I don’t know what it was. Suddenly my foot was on the brakes and I felt my body rock forward. But there was nothing there. There was no reason for me to have stopped. I quickly sped up again because I didn’t want someone to hit me from behind. But I tried to go over what I had seen to trigger my foot to hit the brakes. The only thing I can remember was the blackness that surrounded the road. This was a lot more blackness than I’m normally used to. Highways and cities have too much ambient light to get that dark. But here it was oppressive, but also cunning in it’s own way. The balance of all this unblemished darkness was the brightness of stars in the sky. I had noticed this the night before when my friend and I had gone out to pick up a pizza with her daughter. The stars were just as bright this time, but there was a kind of choking darkness that stalked in the trees and clung to the unlit barns and houses that bit into the speckled horizon like teeth in a monstrous and uneven jaw.
It was this insidious darkness that had suddenly leaped out into the road and swallowed up the car in front of me. I remember seeing it suddenly close in ahead of me, and then my car started to slow down as my hindbrain saw the danger and reacted. But before I could see this with my conscious eyes, it was gone. The twin red eyes of the car ahead of me were there looking back at me, gloating and shrinking down the road.
I drove through the spot where the darkness had been without incident. I wondered if maybe it was just my eyes playing tricks on me. I was very careful the rest of the way. But that wasn’t quite the last of it. There were a few more moments like that, though much less severe. Maybe I only noticed them because of what I’d seen before. Or maybe I just imagined them.
I want to say that the first thing that occurred to me was that it was a cat. It was just a small shape of darkness that darted across the road behind the car ahead of me. Of course it was too small and too fast to be a cat. I knew that instantly. It was more like a drop if ink falling across my vision, as if I had poured a bottle of it while tilting my head.

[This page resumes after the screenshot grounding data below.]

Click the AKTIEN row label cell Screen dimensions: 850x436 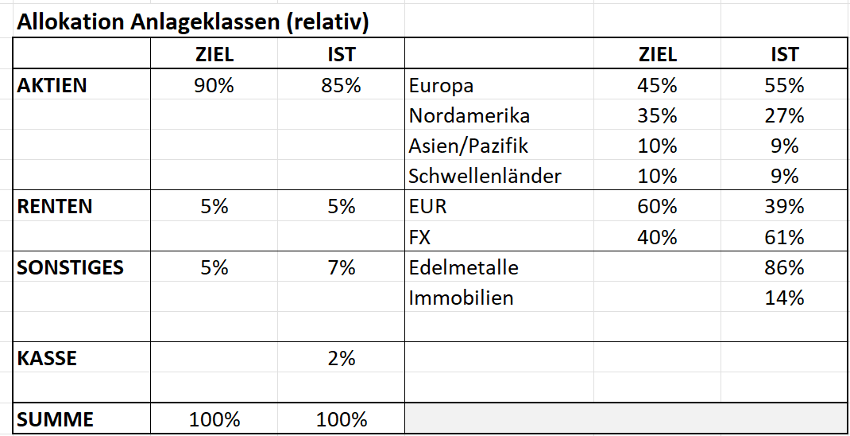(x=52, y=86)
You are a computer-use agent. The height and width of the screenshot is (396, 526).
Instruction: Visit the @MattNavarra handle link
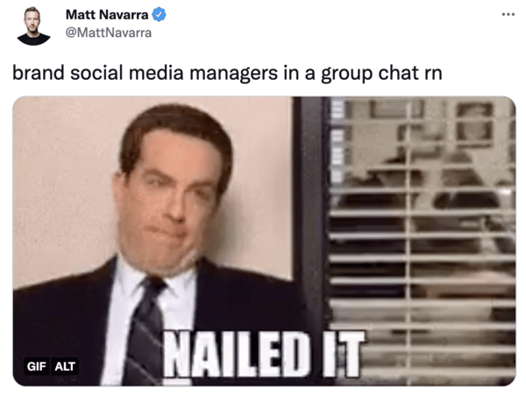point(109,32)
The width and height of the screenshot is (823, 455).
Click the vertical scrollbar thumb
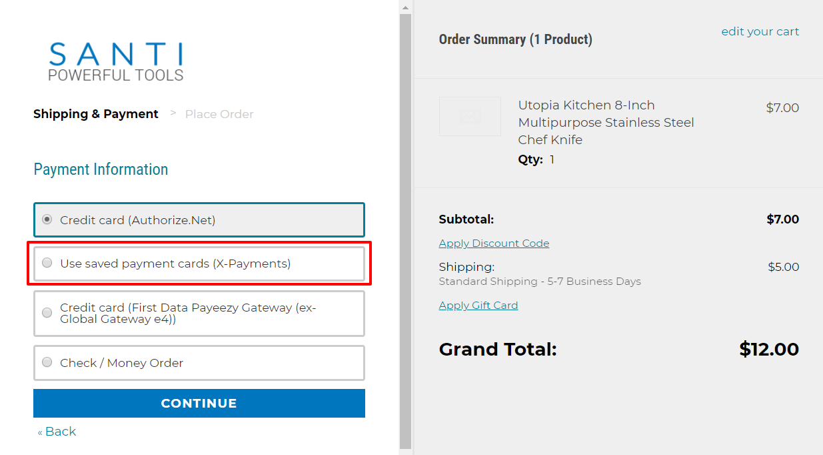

I didn’t stop that time. But I saw it. It’s been about 24 hours since then. I haven’t left my house sine I got home last night. Not because I’m afraid or anything. But neither have I entertained any excuses to go out.
My friend in South Bend and I decided that we’ll have to do another longer visit like we planned in a month or two, and my mother and I still need to go see my grandmother in Chicago sometime soon. It’s very likely that I will be taking another trip down that way. But this time I might think twice about taking any back roads at night.